Material provided
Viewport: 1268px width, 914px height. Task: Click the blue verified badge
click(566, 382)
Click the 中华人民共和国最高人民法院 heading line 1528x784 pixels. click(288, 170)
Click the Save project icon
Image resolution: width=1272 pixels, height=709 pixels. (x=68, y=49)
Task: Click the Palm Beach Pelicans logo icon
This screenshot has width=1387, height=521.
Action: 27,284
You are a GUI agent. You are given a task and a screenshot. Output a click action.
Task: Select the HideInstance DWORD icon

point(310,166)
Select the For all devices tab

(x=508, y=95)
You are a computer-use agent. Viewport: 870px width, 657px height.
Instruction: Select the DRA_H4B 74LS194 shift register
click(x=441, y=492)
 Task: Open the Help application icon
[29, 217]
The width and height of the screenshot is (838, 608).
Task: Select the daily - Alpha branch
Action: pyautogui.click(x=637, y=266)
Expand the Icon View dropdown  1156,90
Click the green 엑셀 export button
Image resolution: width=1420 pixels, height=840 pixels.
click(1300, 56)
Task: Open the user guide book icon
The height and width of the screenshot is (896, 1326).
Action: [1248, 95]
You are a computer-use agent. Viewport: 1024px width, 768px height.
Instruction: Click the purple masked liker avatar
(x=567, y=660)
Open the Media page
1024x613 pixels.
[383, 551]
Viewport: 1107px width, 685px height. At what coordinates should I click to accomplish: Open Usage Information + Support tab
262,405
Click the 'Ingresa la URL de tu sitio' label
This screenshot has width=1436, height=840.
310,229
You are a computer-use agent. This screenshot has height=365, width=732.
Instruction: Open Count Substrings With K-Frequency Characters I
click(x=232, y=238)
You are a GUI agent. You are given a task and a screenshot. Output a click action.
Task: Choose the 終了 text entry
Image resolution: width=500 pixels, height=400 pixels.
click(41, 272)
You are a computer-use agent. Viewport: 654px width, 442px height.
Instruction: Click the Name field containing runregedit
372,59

Task goal
Swap "Instruction" for "Command" in the lines that begin at the one containing "You are a computer-use agent. This" and run through the end of the material. Reproduce only those lines, with everything else unchanged.

Task response
You are a computer-use agent. This screenshot has height=365, width=732.
Command: Open Count Substrings With K-Frequency Characters I
click(x=232, y=238)
You are a GUI agent. You are given a task and a screenshot. Output a click action.
Task: Choose the 終了 text entry
Image resolution: width=500 pixels, height=400 pixels.
click(41, 272)
You are a computer-use agent. Viewport: 654px width, 442px height.
Command: Click the Name field containing runregedit
372,59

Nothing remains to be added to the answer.